Virtual machines — Full OS per application. 5-30 second boot times. 500MB-10GB per VM. Memory overhead for each guest OS kernel.
Configuration management (Ansible/Chef/Puppet) — Manages the host, not the application. Drift over time. "Snowflake" servers.
Language-specific packaging (pip, npm, gem) — Only manages that language's dependencies. System libraries, OS packages, and configuration are left to chance.

Docker, released in 2013, solved this by packaging an application with all of its dependencies — libraries, system tools, runtime, and configuration — into a single, portable artifact called a container image. The key insight was leveraging existing Linux kernel features (namespaces, cgroups, union filesystems) rather than hardware virtualization.

The Impact

Metric	Before Docker	After Docker
Environment consistency	Low (manual setup)	Perfect (image is identical)
Deployment time	Minutes to hours	Seconds
Resource overhead	500MB+ per VM	5-50MB per container
Boot time	30-60 seconds (VM)	<1 second
Density per host	5-10 VMs	50-100+ containers
Developer onboarding	Days (setup env)	Minutes (docker compose up)

First Principles

Containers vs. Virtual Machines

The fundamental difference: VMs virtualize hardware, containers virtualize the operating system. Containers share the host kernel, eliminating the overhead of running multiple OS instances.

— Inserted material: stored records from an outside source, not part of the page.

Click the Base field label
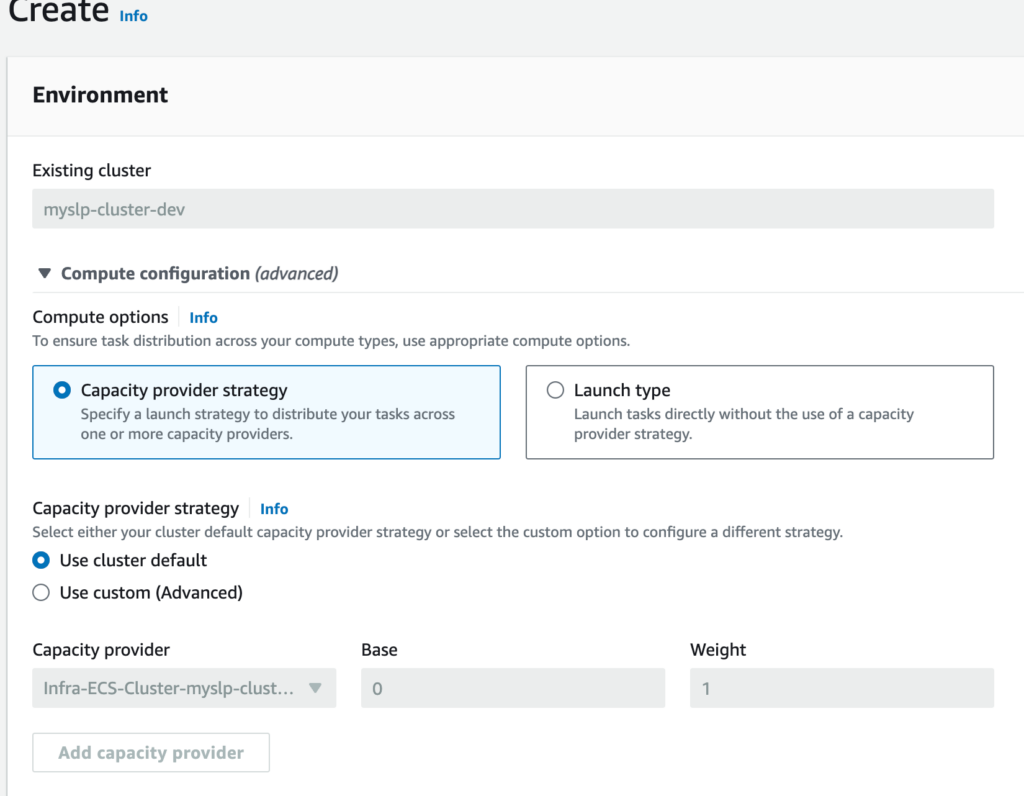This screenshot has width=1024, height=796. (x=379, y=650)
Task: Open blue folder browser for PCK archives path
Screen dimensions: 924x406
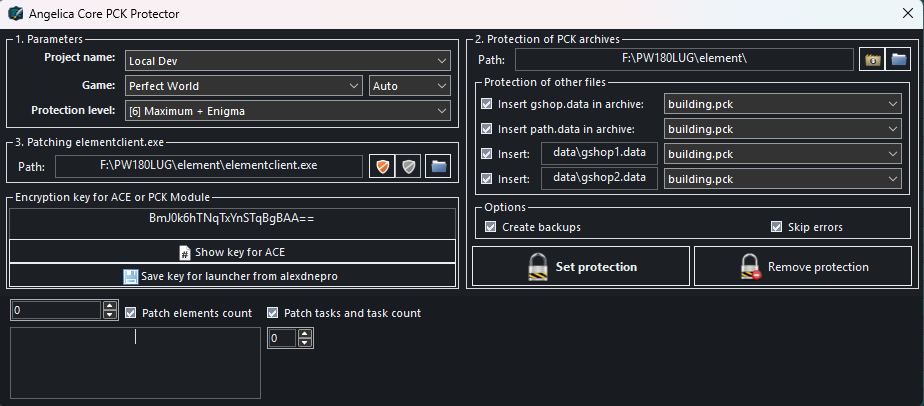Action: point(898,60)
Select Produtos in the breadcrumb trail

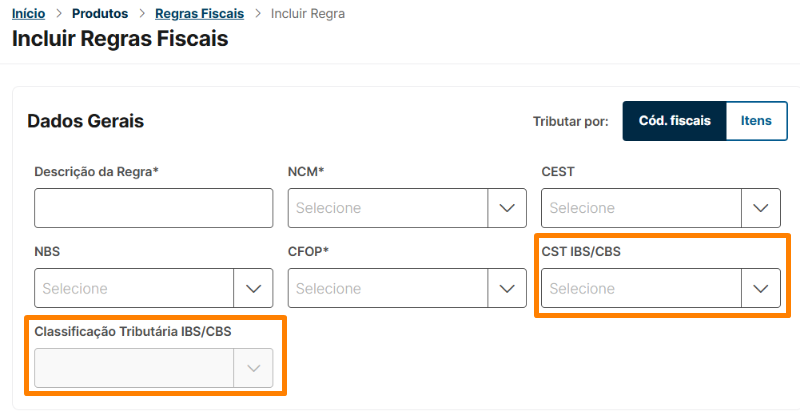tap(99, 14)
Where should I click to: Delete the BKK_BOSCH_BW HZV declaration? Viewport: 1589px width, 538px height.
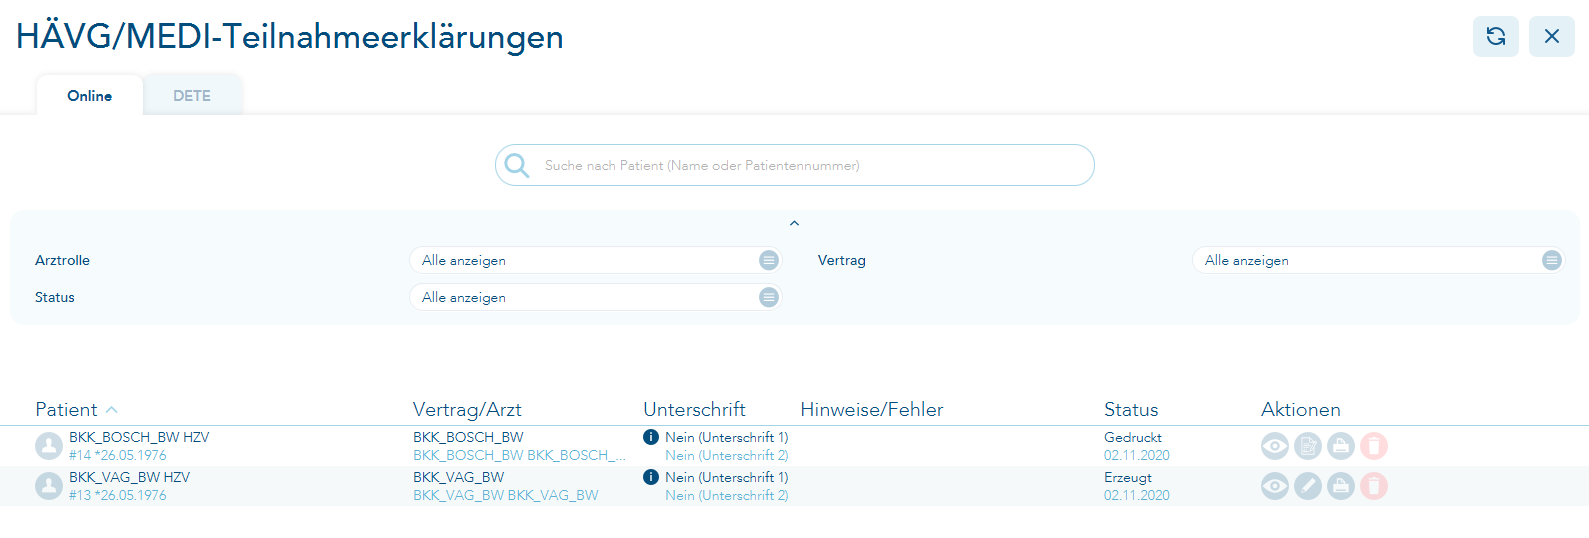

The Three Pillars of Containerization

Docker's containerization stands on three Linux kernel features:

Namespaces — Isolation (what a process can see)
Cgroups — Resource limits (what a process can use)
Union Filesystems — Layered storage (how images are built and shared)

Namespace types:

Namespace	Isolates	Effect
PID	Process IDs	Container sees only its own processes
NET	Network stack	Container gets its own IP, ports, routes
MNT	Mount points	Container has its own filesystem view
UTS	Hostname	Container can have its own hostname
IPC	Inter-process communication	Shared memory isolated
USER	User/group IDs	Container can map UID 0 to unprivileged host UID
CGROUP	Cgroup hierarchy	Container sees only its own cgroup

The Docker Architecture

Component responsibilities:

Component	Role
docker CLI	User interface, sends commands to daemon
dockerd	Daemon that manages images, networks, volumes
containerd	Container lifecycle management (start, stop, pause)
runc	Low-level container runtime (creates namespaces, cgroups)
Registry	Stores and distributes container images

Core Mechanics

Container Lifecycle

Image Layers

Every instruction in a Dockerfile creates a new layer. Layers are cached and shared between images:

dockerfile

FROM node:20-alpine          # Layer 1: Base OS + Node.js (~180MB)
WORKDIR /app                 # Layer 2: Create directory (0B, metadata only)
COPY package*.json ./        # Layer 3: Package files (~50KB)
RUN npm ci --production      # Layer 4: Dependencies (~100MB)
COPY . .                     # Layer 5: Application code (~5MB)
CMD ["node", "server.js"]    # Layer 6: Default command (metadata only)

Key layer behaviors:

Layers are read-only once created
Each container gets a thin writable layer on top
Layers are identified by SHA256 content hash
Identical layers are stored once on disk and shared between images
Changing a layer invalidates all subsequent layers (cache invalidation)

Networking Models

Docker provides four network drivers:

bash

# List networks
docker network ls

# NETWORK ID     NAME      DRIVER    SCOPE
# a1b2c3d4e5f6   bridge    bridge    local
# f6e5d4c3b2a1   host      host      local
# 1a2b3c4d5e6f   none      null      local

Driver	Use Case	Isolation	Performance
bridge (default)	Container-to-container on same host	Isolated, NAT to host	Good (veth pairs)
host	Performance-critical apps	No isolation (shares host network)	Best (no overhead)
none	Security-critical, custom networking	Complete network isolation	N/A
overlay	Multi-host networking (Swarm)	Cross-host isolation	Good (VXLAN)
macvlan	Legacy apps needing Layer 2	Direct L2 network access	Good

Bridge network internals:

Storage: Volumes vs Bind Mounts

Type	Managed By	Use Case	Portability
Volume	Docker	Persistent data (databases, uploads)	Portable (docker manages)
Bind mount	User	Development (live code reload)	Host-dependent
tmpfs	Kernel	Sensitive data, caches	Container lifetime only

bash

# Named volume (recommended for production)
docker volume create app-data
docker run -v app-data:/data myapp

# Bind mount (development)
docker run -v $(pwd)/src:/app/src myapp

# tmpfs (sensitive data)
docker run --tmpfs /tmp:rw,noexec,nosuid,size=100m myapp

Implementation — Essential Docker Commands

Image Management

bash

# Build an image
docker build -t myapp:1.0 .
docker build -t myapp:1.0 -f Dockerfile.production .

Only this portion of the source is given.